Hembusan udara dingin terasa menyeruak lewat sela pori-pori. Matahari semakin meninggi. Bulir keringat dari dahiku keluar disela dinginnya udara siang itu. Namun tak tampak sedikit pun langkahmu menyeruak. Berulang kali aku tegaskan bahwa tak ada rasa menyesal hatiku menghabiskan waktu menunggumu di sini. karena melihat matamu setiap hari adalah keinginan besarku. Aku menyeka keringat dengan telapak tangan kanan sambil aku mengusap wajah yang tak peduli akan lelah untuk tersentuh panas dan udara dingin. setelah mengusap wajah, di seberang kolam seperti sebuah fatamorgana, aku melihat kamu berdiri sambil tersenyum menatapku. Aku membalasmu dengan senyum. Aku begitu bahagia. Bahkan jika bisa, aku ingin berjalan lurus ke tempat kamu berdiri dengan berjalan langsung dari atas kolam. Namun itu tak mungkin bisa. Rindu ini sudah terlalu berat. Tentu ini akan menenggelamkan ku ke dasar kolam.
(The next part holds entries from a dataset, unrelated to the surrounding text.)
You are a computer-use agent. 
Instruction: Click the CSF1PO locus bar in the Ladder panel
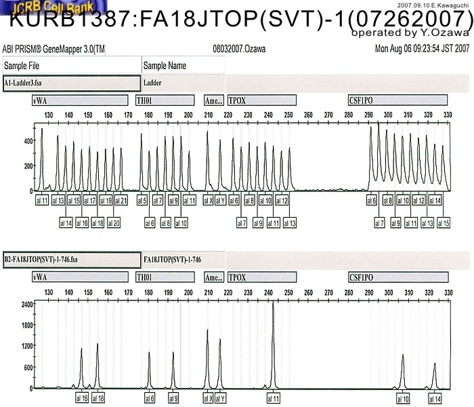click(x=397, y=100)
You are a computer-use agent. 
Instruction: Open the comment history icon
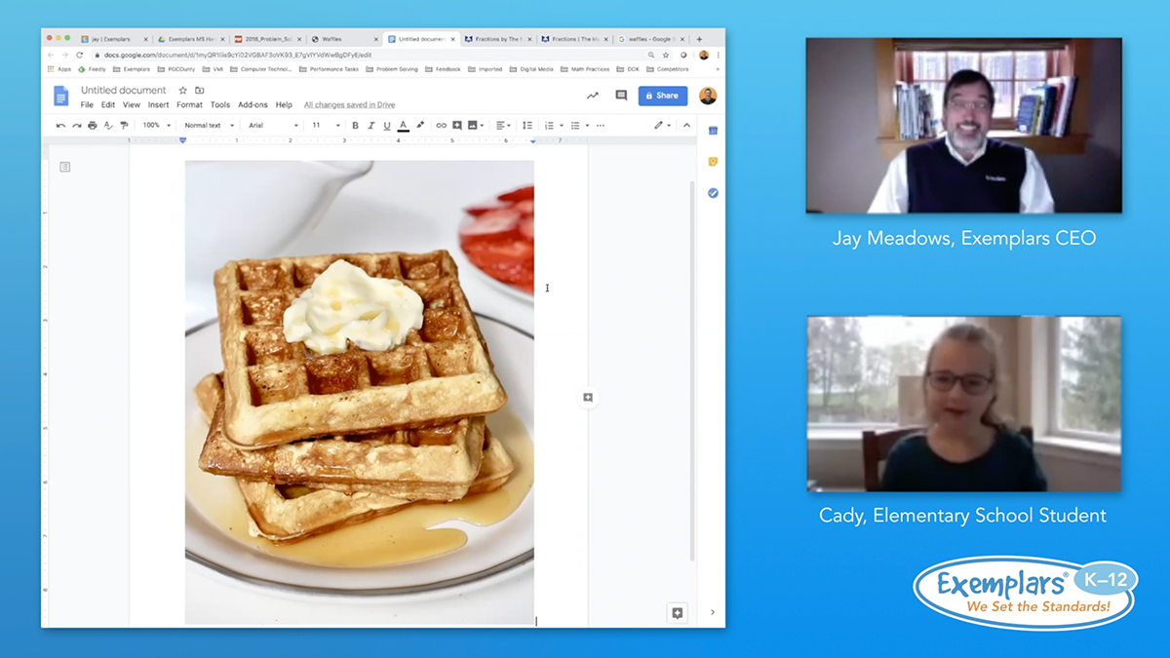pos(621,96)
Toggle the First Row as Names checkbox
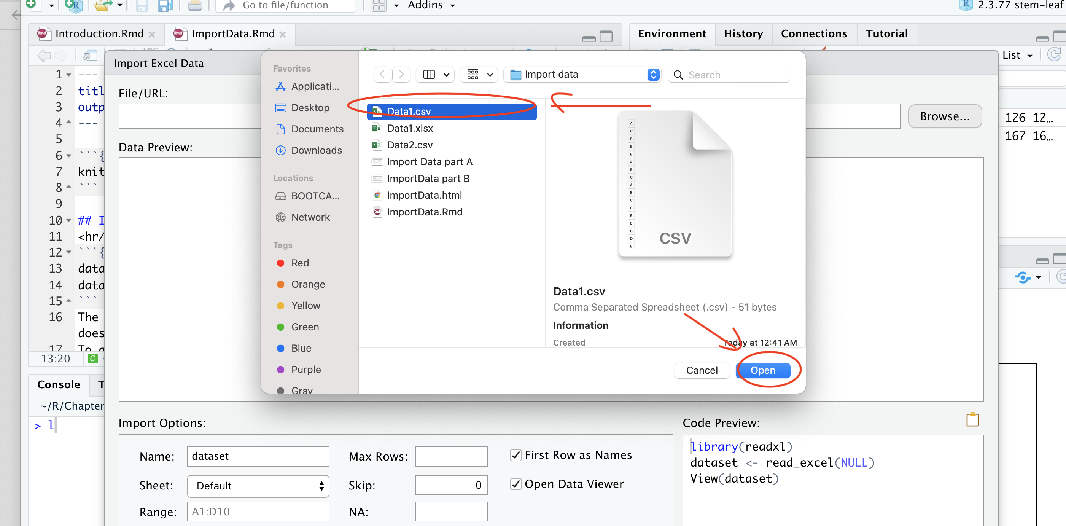 click(515, 455)
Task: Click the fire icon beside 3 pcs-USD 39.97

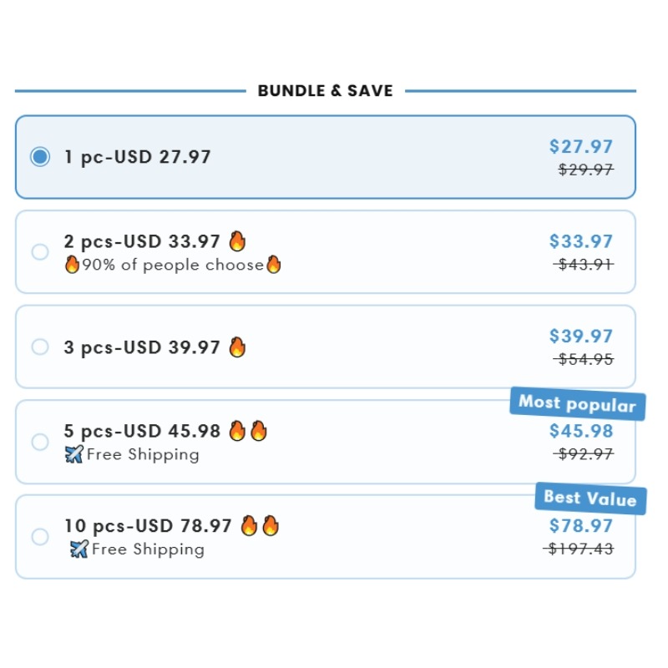Action: [x=238, y=347]
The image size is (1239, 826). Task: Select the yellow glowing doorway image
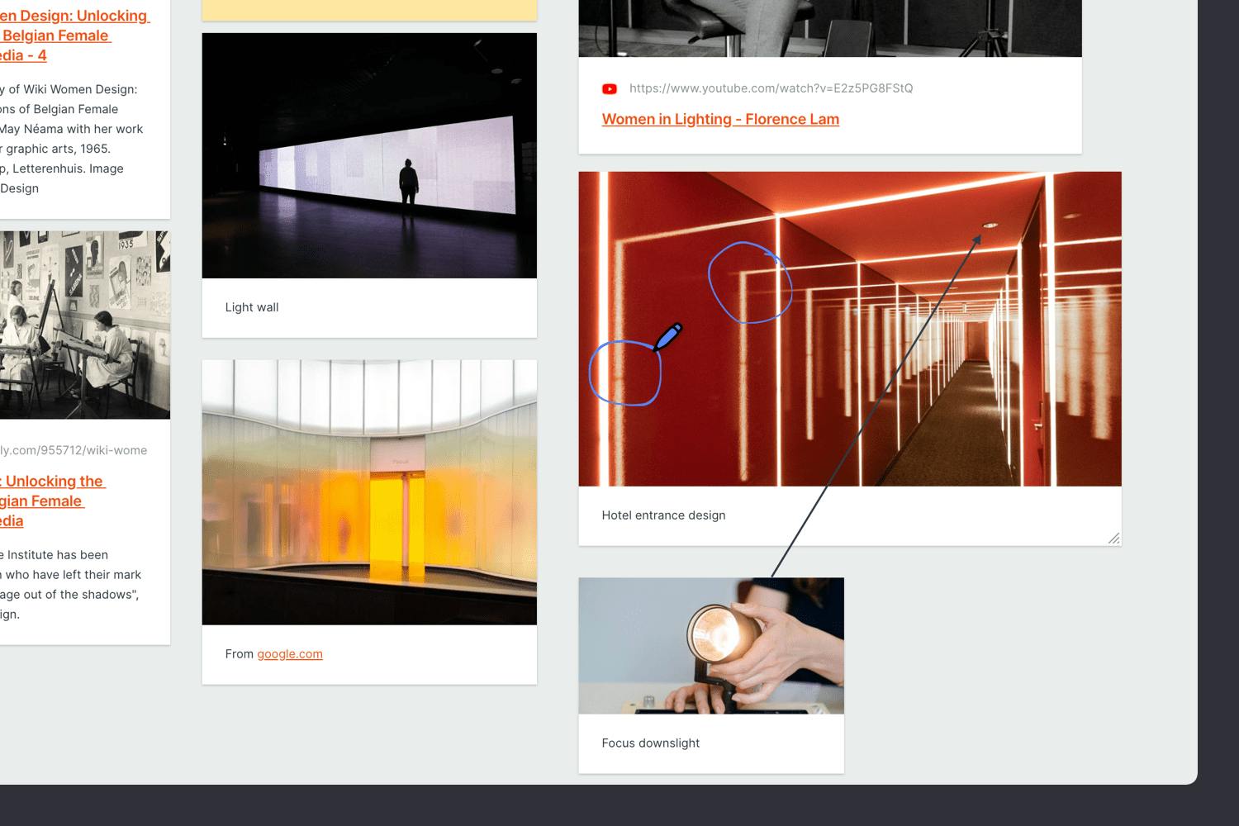(x=369, y=492)
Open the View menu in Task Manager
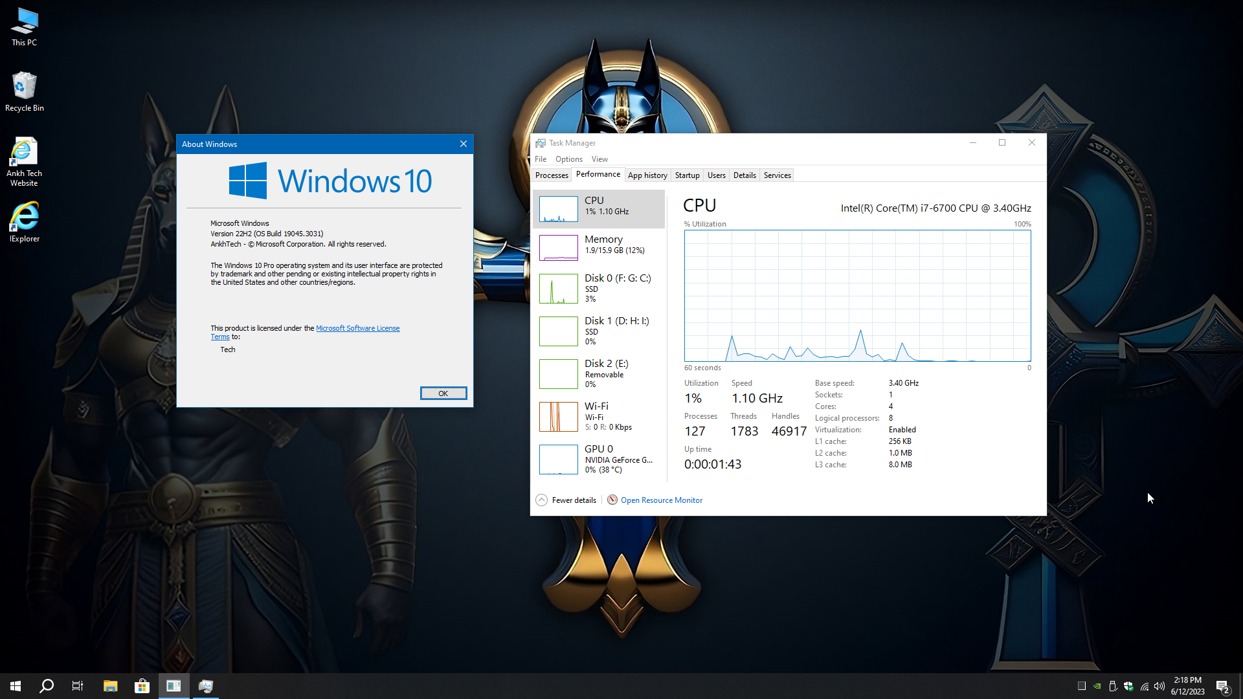The width and height of the screenshot is (1243, 699). click(599, 159)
“Maafkan aku, kamu menunggu lama” katamu lirih

“Kamu baik-baik saja” tanyaku

“Aku membawakan sesuatu untuk kamu simpan dan pakai” sambil menuduk kamu memberikan gelang kayu warna merah untukku

“Aku ingin kamu memakai ini di tangan kirimu” pintamu

Aku tetap menggenggam gelang pemberianmu sambil aku berusaha ingin menatap mata sejukmu. Ratih begitu aku sebut namamu. Kamu adalah sosok yang riang dan penuh semangat. Di dalam kelopak matanya ada berjuta cinta yang Ia simpan. Sehingga jika aku menatapnya, begitu menyejukkan jiwa. Hal itulah yang membuat aku tak pernah lelah jika hanya untuk menunggu kehadirannya. Kedua matanya lah yang selalu membuat rindu.

Namun, pertemuanku kali ini tak seperti biasa, Ratih seperti tak ingin membagi cinta yang ada di dalam dirinya. Ia menunduk dan menyembunyikan keindahan dari matanya. Sesekali tangan kanan Ratih menutup kedua matanya. Tangannya terlihat basah.

“Ratih, kamu kenapa?” tanyaku panik

Pertanyaanku membuat suara tangisnya semakin bergetar. Aku mencoba membuat dia bercerita.

“Aku akan merindukanmu, Tal” jawabannya membuat perasaanku semakin bertanya-tanya. Tetapi paling tidak ada jawaban yang ia berikan terhadap apa yang Ratih rasakan.

“Aku juga akan dan selalu merindukanmu” balasku polos

Tangis Ratih semakin kencang ketika mendengar kepolosanku. Sungguh aku tak tahu jika jawaban polosku akan membuat air matanya semakin mengalir deras. Tak ada maksud sedikit pun untuk menyakiti hati Ratih ku tersayang. Tentu saja aku tak mau jika ada luka yang tergores di hatinya karena kalimat dariku.

Dedaunan kering lepas dari rantingnya. Kini tak terdengar lagi kicau burung. Satu persatu burung itu terbang meninggalkan dahan. Matahari tak lagi panas. Namun udara terasa semakin dingin. Suara tangis Ratih sudah mulai reda. Pipinya terlihat memerah. Seperti warna matahari saat itu. Sebelum aku dan kamu sama-sama meninggalkan pohon dan kolam sebelum petang menerpa. Aku memohon padamu untuk menjelaskan makna dari tangismu.

“Maafkan aku Artal, aku tak bisa lagi bertemu denganmu” jawabmu

“Tapi kenapa?” tanyaku lesu

“Kamu sudah bukan menjadi bagian dari hatiku lagi, Tal. Aku telah memilih orang yang mau menghabiskan seluruh waktunya untukku.”

Aku terdiam tanpa tahu kenapa Ratih yang selama ini selalu berdua di tempat ini denganku tiba-tiba berkata seperti itu. Bahkan aku tidak yakin jika kalimat itu keluar dari bibir mungilnya.

“Sungguh aku tak paham kenapa kamu mengatakan ini?”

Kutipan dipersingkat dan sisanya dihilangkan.